The high premium also suggests that demand is big and supply is tight.
A May 28 article on the Zero Hedge website states, “that there were thousands of consumers willing to pay the exorbitant retail premium demanded by the US mint.”
This analysis seems to be valid when looking at Mint statistics, the U.S. Mint sold 110,000 of the one-tenth ounce American Eagle coin in January, 70,000 in February, 35,000 in March, and the remaining 85,000 in April. After replenishing its stock, the U.S. Mint sold 50,000 in May, a total of 350,000 for 2013.
Even compared to other bullion dealers, the price seems to be steep. The Blanchard website sells the one-tenth ounce gold American Eagle 2013 bullion version for $161, the Gold Eagle website for only $159.30. Are there other reasons than the difference of “proof” and “bullion” why the Mint running out of stock and charging higher premiums?
Mint Faces Supply and Time Constraints
“The U.S. Mint last failed to produce gold coins in 2009, yet frequently halts sales of some items temporarily due to a low supply of gold,” states an article on the BullionStreet website.

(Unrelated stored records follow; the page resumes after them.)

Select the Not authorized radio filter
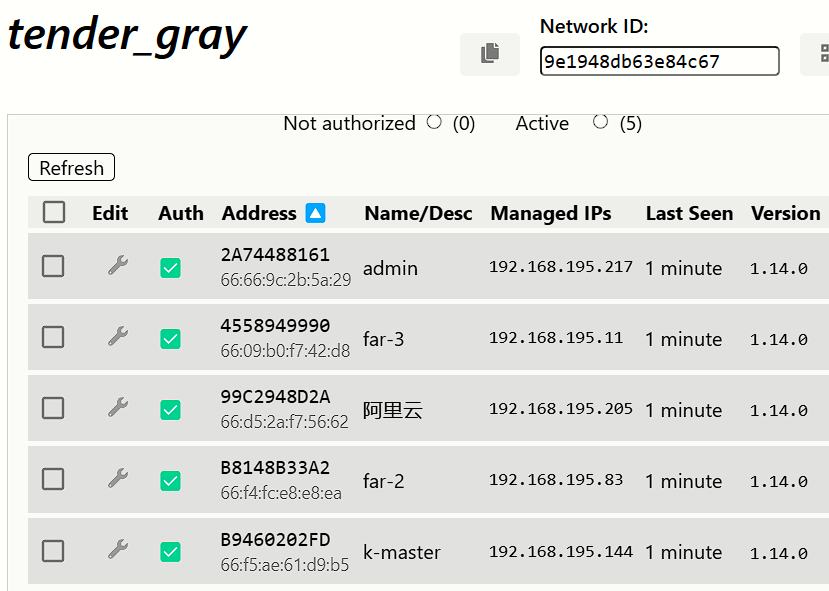The height and width of the screenshot is (591, 829). [x=434, y=122]
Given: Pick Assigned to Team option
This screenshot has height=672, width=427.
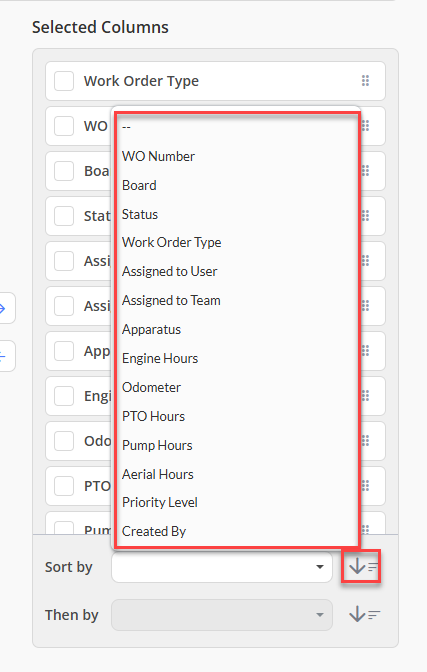Looking at the screenshot, I should pyautogui.click(x=171, y=300).
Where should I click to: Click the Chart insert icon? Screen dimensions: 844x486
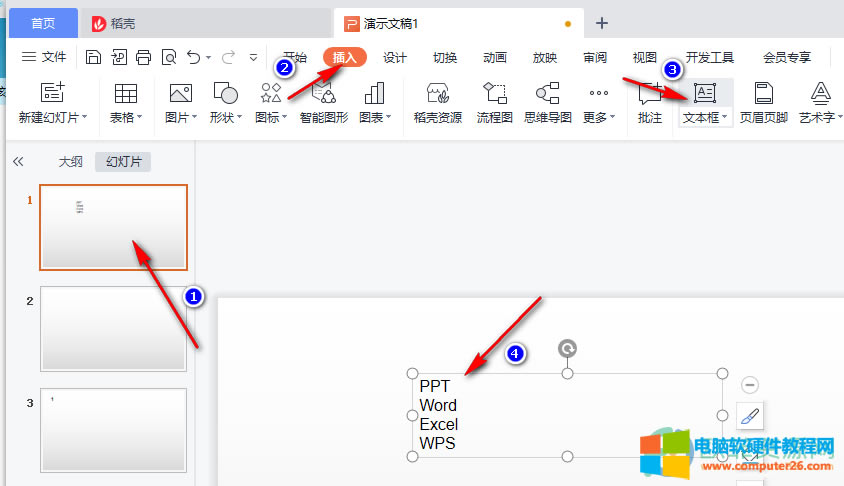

One explanation could be the peculiar constraints under which the Mint has to produce its coins.
The Gold Bullion Coin Act of 1985 stipulates that the U.S. Mint must produce the gold coins from gold supplied by United States mines or gold reserves held by the United States. Secondly, the coins must also be produced within one year from the end of the month in which the gold was mined.
This puts the Mint at a disadvantage compared to other bullion sites, which buy and sell existing supply and do not have to produce themselves. In April, the low gold price compelled many bargain hunters to buy and the Mint could simply not keep pace with production. It first had to halt sales and then increase the price to reach an equilibrium level.
Important Considerations for Coin Buyers
Before buying gold coins, investors should do their homework, including checking the cost per ounce of gold at spot prices comparing it to either coins minted for investment (bullion) or collectibles (numismatic). Taking the one-tenth ounce American Eagle as an example, the 36 percent premium over spot seems quite hefty.
The one-ounce American Eagle coin only carries a 22 percent premium. Usually, the larger the quantity, the lower the premium.
“Gold bullion coins trade at a small premium over the actual spot gold price because they are minted by sovereign governments that charge a fabrication fee,” said Jeffrey Bernberg, president of the Professional Numismatists Guild (PNG) on the About.com website.
Investors in gold coins should also understand the difference between bullion and numismatic coins, with the latter being collectable and rare coins, while the bullion coin is priced based on its metal content and production costs. The metal value depends on the spot price and demand for physical bullion, while the collectable is based on the rarity and special features of the coin. In this case, the “proof” coin sold directly by the mint commands a higher premium than the “bullion” version sold through a private dealer network.